Hazlitt's proposition--so readily accepted by the smug generation of his day--that London was the only place in which the child could grow up completely into the man--would have appeared the most perverse kind of nonsense to Borrow.

The complexity of a modern type, such as that of a big organiser of industrial labour, did not impress him.

He esteemed the primitive above the economic man, and was apt to judge a human being rather as Robinson Crusoe might have done than in the spirit of a juryman at an Industrial Exhibition.

Again, his feeling for nature was intimate rather than enthusiastic, at a time when people still looked for a good deal of pretty Glover-like composition in their landscapes.
One of the most original traits of Borrow's genius was the care and obstinacy with which he defended his practical, vigorous and alert personality against the allurements of word-painting, of Nature and of Reverie.

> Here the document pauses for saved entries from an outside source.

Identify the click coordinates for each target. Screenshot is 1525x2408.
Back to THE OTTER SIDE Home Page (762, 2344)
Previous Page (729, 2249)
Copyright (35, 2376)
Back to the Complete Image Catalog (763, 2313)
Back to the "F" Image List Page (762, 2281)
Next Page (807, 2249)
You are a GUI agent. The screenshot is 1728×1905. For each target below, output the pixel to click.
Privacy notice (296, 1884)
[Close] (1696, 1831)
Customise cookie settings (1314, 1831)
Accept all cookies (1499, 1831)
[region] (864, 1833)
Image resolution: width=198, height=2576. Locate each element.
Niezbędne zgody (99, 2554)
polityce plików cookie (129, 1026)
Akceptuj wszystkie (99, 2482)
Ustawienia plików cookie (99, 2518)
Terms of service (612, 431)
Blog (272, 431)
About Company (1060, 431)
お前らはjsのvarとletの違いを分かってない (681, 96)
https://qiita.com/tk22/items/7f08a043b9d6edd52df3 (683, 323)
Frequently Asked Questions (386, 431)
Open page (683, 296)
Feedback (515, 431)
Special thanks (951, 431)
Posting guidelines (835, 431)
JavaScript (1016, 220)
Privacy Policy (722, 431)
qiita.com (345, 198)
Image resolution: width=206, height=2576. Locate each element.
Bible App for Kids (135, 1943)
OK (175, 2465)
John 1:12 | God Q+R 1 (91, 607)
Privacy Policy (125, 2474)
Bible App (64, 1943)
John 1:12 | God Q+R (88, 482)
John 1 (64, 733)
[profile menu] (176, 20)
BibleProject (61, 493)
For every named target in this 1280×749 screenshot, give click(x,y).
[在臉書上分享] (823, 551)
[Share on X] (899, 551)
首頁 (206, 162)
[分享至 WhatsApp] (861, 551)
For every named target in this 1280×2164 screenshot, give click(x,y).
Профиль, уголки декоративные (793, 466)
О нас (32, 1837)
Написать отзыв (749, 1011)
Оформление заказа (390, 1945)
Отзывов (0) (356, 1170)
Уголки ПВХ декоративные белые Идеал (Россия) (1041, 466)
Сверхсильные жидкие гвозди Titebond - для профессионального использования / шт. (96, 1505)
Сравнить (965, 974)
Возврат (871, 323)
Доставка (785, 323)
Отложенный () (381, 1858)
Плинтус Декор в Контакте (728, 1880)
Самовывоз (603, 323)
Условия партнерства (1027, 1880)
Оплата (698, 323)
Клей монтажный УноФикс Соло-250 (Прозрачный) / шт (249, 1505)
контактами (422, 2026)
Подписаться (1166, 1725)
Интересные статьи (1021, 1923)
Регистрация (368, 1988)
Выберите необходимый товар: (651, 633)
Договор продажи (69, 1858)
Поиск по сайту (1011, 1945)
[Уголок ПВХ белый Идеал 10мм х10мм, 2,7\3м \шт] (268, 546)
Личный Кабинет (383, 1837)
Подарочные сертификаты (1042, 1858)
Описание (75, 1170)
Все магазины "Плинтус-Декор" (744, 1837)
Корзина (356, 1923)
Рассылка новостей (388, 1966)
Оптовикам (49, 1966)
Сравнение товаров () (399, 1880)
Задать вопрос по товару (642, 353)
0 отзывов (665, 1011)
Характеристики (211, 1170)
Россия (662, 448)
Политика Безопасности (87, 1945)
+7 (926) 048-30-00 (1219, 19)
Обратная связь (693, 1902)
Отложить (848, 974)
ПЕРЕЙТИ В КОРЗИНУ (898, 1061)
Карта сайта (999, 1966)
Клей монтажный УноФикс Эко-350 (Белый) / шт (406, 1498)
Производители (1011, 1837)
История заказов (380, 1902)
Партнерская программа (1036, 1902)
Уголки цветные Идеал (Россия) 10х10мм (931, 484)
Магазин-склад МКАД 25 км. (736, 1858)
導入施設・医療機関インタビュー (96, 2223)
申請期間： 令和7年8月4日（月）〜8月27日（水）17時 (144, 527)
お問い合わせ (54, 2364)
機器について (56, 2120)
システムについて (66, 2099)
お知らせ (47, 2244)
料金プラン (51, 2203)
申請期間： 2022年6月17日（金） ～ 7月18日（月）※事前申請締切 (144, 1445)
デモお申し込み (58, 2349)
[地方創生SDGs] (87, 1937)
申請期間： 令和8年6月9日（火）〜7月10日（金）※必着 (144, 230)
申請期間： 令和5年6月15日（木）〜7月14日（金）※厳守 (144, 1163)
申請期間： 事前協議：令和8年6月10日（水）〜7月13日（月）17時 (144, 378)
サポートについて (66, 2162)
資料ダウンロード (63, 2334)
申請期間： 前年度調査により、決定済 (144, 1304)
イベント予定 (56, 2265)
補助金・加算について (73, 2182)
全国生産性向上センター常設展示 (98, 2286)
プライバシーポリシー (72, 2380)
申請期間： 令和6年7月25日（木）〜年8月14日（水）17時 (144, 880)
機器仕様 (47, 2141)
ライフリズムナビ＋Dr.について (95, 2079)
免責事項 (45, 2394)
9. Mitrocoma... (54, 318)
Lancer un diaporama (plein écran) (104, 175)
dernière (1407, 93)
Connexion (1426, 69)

He could respond to the thrill of natural beauty, he could enjoy his mood when it veritably came upon him, just as he could enjoy a tankard of old ale or linger to gaze upon a sympathetic face; but he refused to pamper such feelings, still more to simulate them; he refused to allow himself to become the creature of literary or poetic ecstasy; he refused to indulge in the fashionable debauch of dilettante melancholy.
He wrote about his life quite naturally, "as if there were nothing in it." Another and closely allied cause of perplexity and discontent to the literary connoisseurs was Borrow's lack of style.